Nous sommes au beau milieu des années 2000 : les streets albums fleurissent comme des tulipes en Hollande. Seth gueko sort Barillet plein le 14 juin 2005, projet sur lequel figure le classique Patate de forain, en featuring avec Sefyu.
Avant que ce projet ne voit le jour, le rappeur de Saint-Ouen-l’Aumône ne compte qu’une seule ligne sur son CV, le maxi Mains sales, paru l’année précédente. Cette fois, Seth gueko passe à l’échelon supérieur en concoctant un tracklisting de prestige. De nombreuses têtes d’affiches sont sollicitées pour poser et répondent favorablement à l’appel du MC d’origine russo-italienne. Parmi celles-ci, on retrouve notamment Sinik, Alibi montana, Salif, Flynt… La crème de l’époque. Mais c’est un autre featuring qui va marquer les esprits pour devenir le morceau incontournable du double CD Barillet plein : Patate de forain.
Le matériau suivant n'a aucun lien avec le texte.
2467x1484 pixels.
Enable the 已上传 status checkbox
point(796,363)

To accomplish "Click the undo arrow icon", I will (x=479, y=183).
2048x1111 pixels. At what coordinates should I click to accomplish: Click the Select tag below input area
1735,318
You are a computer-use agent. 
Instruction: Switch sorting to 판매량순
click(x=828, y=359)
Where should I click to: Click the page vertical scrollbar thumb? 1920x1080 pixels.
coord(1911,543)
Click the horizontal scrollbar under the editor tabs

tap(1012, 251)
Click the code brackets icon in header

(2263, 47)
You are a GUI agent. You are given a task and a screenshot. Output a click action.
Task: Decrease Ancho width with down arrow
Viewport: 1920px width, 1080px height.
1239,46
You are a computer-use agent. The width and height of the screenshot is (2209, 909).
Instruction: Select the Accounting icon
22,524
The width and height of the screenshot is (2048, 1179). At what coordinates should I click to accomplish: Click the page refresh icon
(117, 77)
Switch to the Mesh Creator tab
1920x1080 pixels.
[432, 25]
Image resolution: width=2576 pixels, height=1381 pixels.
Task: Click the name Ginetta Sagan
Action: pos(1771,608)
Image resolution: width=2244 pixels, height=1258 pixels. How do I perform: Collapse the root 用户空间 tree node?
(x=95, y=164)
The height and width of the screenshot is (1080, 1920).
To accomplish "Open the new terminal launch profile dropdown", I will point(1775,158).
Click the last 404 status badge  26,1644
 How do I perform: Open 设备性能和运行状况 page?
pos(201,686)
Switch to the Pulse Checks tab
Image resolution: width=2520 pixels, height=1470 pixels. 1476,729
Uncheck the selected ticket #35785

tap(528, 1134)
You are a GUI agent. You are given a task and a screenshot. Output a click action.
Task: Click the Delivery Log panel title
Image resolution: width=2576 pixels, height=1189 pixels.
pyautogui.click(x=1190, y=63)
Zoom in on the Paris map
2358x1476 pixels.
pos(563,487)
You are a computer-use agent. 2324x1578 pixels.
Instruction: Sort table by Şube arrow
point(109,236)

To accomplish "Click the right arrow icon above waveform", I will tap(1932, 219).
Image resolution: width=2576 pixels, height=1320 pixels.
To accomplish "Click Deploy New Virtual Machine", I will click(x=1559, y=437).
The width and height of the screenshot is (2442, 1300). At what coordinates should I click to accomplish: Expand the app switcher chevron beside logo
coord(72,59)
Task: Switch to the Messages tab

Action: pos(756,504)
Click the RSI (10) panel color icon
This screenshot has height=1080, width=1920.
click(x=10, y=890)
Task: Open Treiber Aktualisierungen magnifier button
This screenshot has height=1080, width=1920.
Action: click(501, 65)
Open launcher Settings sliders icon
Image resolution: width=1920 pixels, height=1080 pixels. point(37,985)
Sur l’album de Rohff, La fierté des nôtres, le membre du label Neochrome a particulièrement apprécié le couplet d’un certain Sefyu, qui figure sur le titre Code 187 (avec Kamel l’ancien et Alibi montana). « Après avoir entendu Sefyu sur ce morceau, j’ai voulu faire un titre avec lui pour mon projet Barillet plein, se souvient Seth gueko. On a posé un titre qui n’a pas pété plus que ça. Et le génie m’a soudain frappé (rires). Je me suis dit que je ne pouvais pas me louper sur un tel duo. J’ai pris l’acapella de Sefyu et fait faire une nouvelle prod par Jack.S dans mon salon. Un savant mélange qui a permis la naissance de Patate de forain ».
« Savant mélange »
Ce titre, c’est le mariage de deux styles radicalement opposés entre un artiste en devenir (Seth gueko) et un autre s’étant déjà fait remarquer à cette période (Sefyu). Tous les ingrédients étaient réunis pour qu’il devienne un hit de rue. « Le titre du morceau est original. Ça kick… Je suis blanc, il est noir. Ça représente bien les cités françaises. La cave, la cagoule, l’effet de groupe dans le clip. Il y a aussi le fait que plusieurs figures du rap français mettent des patates dans la camera. C’était lourd : ça validait et certifiait le titre ultra-rue », poursuit Nicolas Salvadori (son vrai nom). Dans le clip, on peut effectivement apercevoir Rim-K, Lim, Kool shen ou même Kery james envoyer des coups de poings les uns après les autres. Patate de forain, c’est encore un concours de gimmicks (ou onomatopées, c’est au choix). Après que Sefyu ait multiplié les « crr crr » dans son couplet, Seth Gueks enchaîne avec les « pa pa pa papapa pa ».
« On ne pouvait pas faire plus caillera »
Enfin, Patate de forain, c’est un clip efficace, dont le nombre de vues sur la toile a dépassé toutes les attentes. Il s’agit d’ailleurs de l’un des clips les plus visionnés de l’histoire de Booska-P (plus de 300 000 vues). « Après le tournage, nous avons fini en garde à vue », se souvient Yonea. Les flics croyaient qu’il s’agissait d’une réunion de bandes ». « Nous avons eu plein de galères de caméras pendant le tournage. Il s’agissait de mon premier montage : j’ai passé toute la nuit devant mon ordi », précise le boss de Neochrome. Sur scène, Patate de forain fait bondir le public dès les premières notes. « Une fois, en concert, il y avait des jeunes en chaise roulantes au premier rang. Et ça nous a perturbé. On s’est melangé les pinceaux. On disait : « on vient des chaises roulantes ». Ça la fout mal », estime Seth gueko.
Pour celui-ci comme pour Sefyu, ce morceau s’est révélé être un booster de carrière. Moins d’un an plus tard, le rappeur d’Aulnay-sous-Bois sortira son premier album solo, Qui suis-je, couronné de succès. Quant au « fils caché de Jack Mess’ », son projet suivant fera directement référence à ce classique, puisqu’il en portera le nom. Seth Gueko gardera ce titre gravé dans la peau, à vie : « On m’en parle encore. A ce moment là, on ne pouvait pas faire plus caillera. J’ai été obligé de me faire tatouer ».